Олд Дэт все еще сокрушался и бранился, а мы с Виннету отошли от костра, чтобы побеседовать наедине.
– Мой брат слышал, что я побывал в форте Индж и там узнал...
– начал Виннету, но я прервал его:
– Да, я слышал. Когда у нас будет больше времени, я расскажу тебе, что я делал, пока мы были в разлуке. А сейчас ответь мне: где те десять бледнолицых, которые сидели у костра в лагере команчей и которые во время схватки перешли на вашу сторону вместе с твоими лазутчиками?
– Они уже уехали.
– Уехали? Куда?
– В Чиуауа, к Хуаресу. Они потеряли много времени с команчами и теперь спешат наверстать упущенное.
– Какое невезение! С ними сбежали и те, за кем я уже месяц гоняюсь по всем Соединенным Штатам.
– Уфф! Я не думал, что они вместе с солдатами Хуареса. Апачи поддерживают Хуареса, поэтому я дал им хороших лошадей и проводников и помог поскорее отправиться в путь. Бледнолицые не хотели терять ни минуты.
– Теперь у них хорошие лошади и проводники, и мне нипочем не догнать Гибсона!

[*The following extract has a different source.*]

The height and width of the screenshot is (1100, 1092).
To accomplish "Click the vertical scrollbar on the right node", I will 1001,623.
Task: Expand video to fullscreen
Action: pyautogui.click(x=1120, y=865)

Виннету на мгновение задумался.
– Я совершил непростительную ошибку, но надеюсь, что мне удастся ее исправить. Мы поймаем человека, которого ты называешь Гибсоном. Я закончил свои дела в городах белых и, когда отомщу команчам за вероломство, буду свободен и смогу поехать с тобой. Виннету даст вам лучших лошадей, и завтра к полудню мы настигнем беглецов.

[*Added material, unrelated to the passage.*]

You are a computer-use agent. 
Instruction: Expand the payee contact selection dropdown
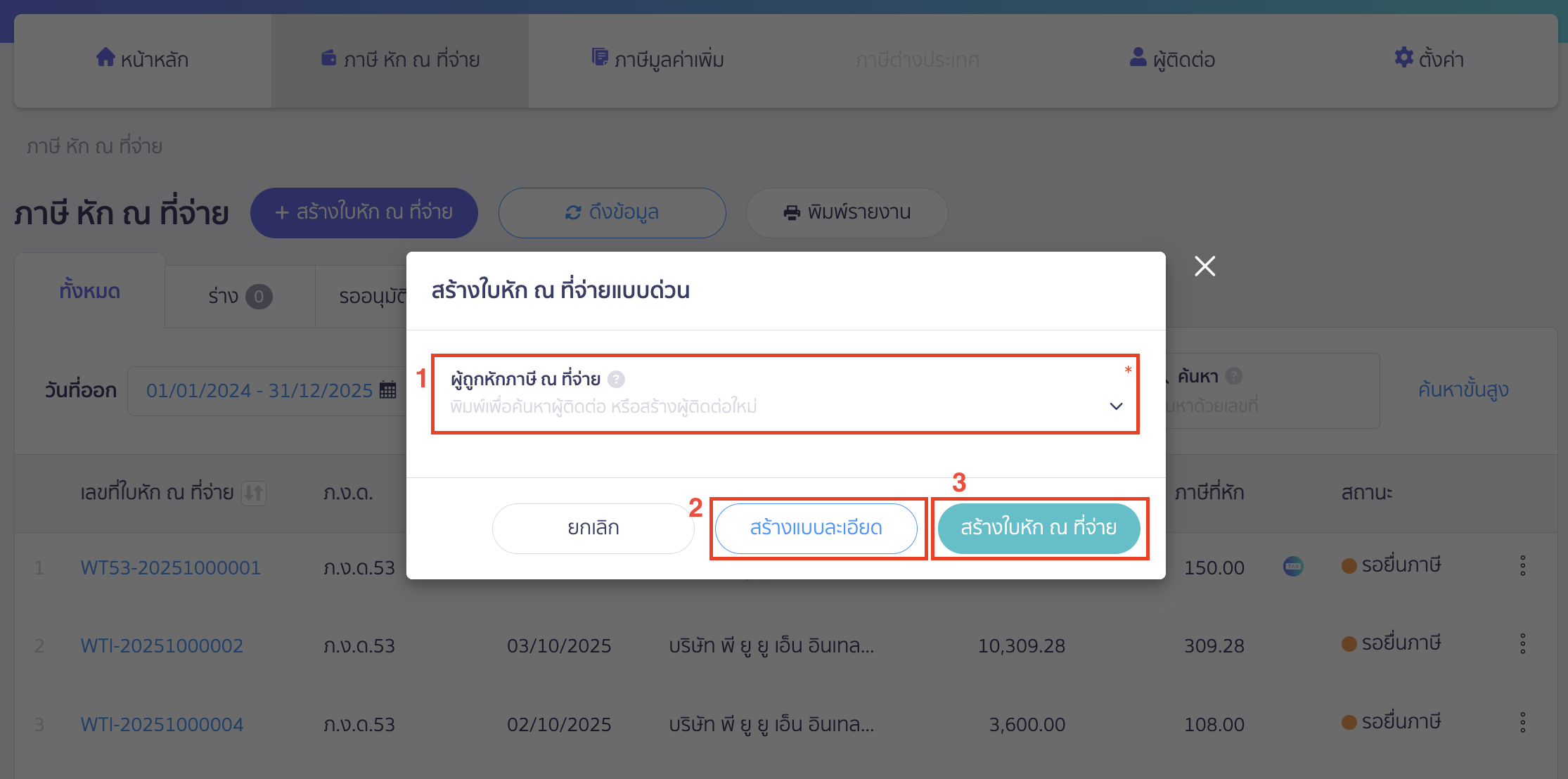(x=1116, y=406)
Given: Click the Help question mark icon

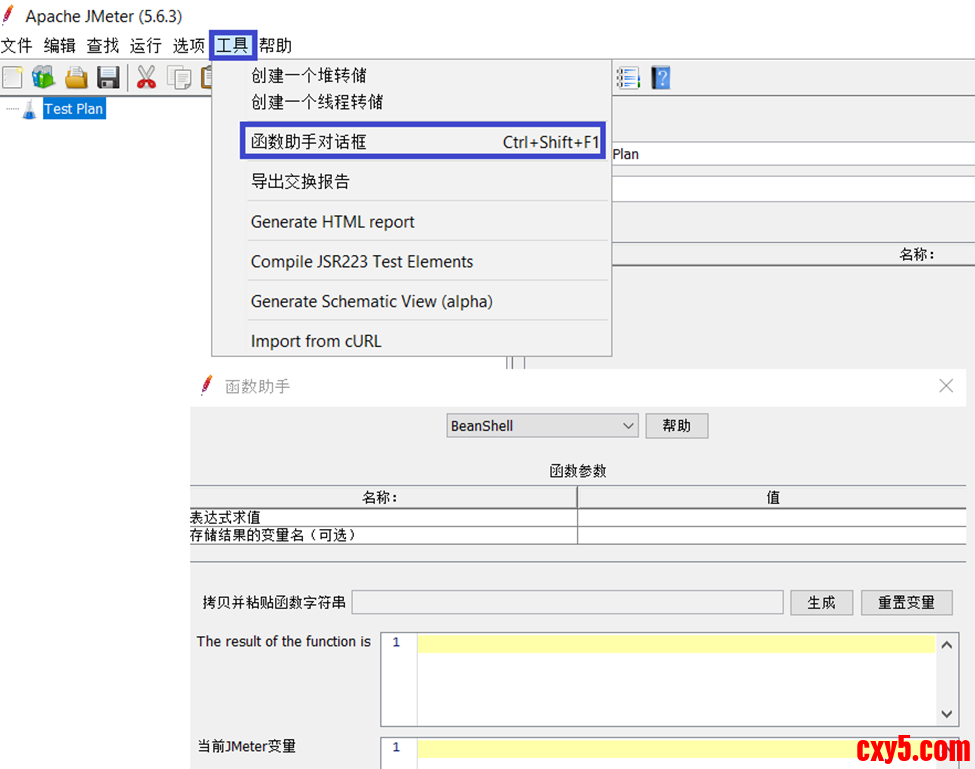Looking at the screenshot, I should (x=660, y=78).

Нашу беседу прервал гонец, примчавшийся из долины и сообщивший, что команчи погасили костры и покинули лагерь.
– Они попытаются еще раз вырваться из ловушки, но их снова ждет неудача, спокойно ответил Виннету.
– Если мои белые братья желают, я покажу им место, откуда они по звукам смогут следить за боем.
Виннету провел нас к завалу, указал на конец свисающего со скалы лассо и объяснил:
– На высоте в два роста человека вы найдете колючие кусты, за ними в скалах начинается тропинка, по которой можно обойти вокруг долины. Я должен быть с моими воинами, поэтому не могу идти с вами.
– Мда, - ворчал Олд Дэт, - ремешок тоненький, а во мне одних костей фунтов сто пятьдесят. Ну да ладно, где наше не пропадало.
Как ни странно, ремешок выдержал. Я последовал за стариком, а затем и остальные не без труда вскарабкались наверх. Лассо было привязано к стволу дерева, растущего на отвесной скале. Рядом, за кустами колючего терновника, мы обнаружили узкую тропинку, по которой из-за темноты пришлось продвигаться на ощупь. Найдя место, где можно было стоять без риска скатиться вниз и свернуть себе шею, мы остановились. В долине стояла гробовая тишина, и, как я ни напрягал слух, мне ничего не удалось расслышать, кроме тихого посапывания старика.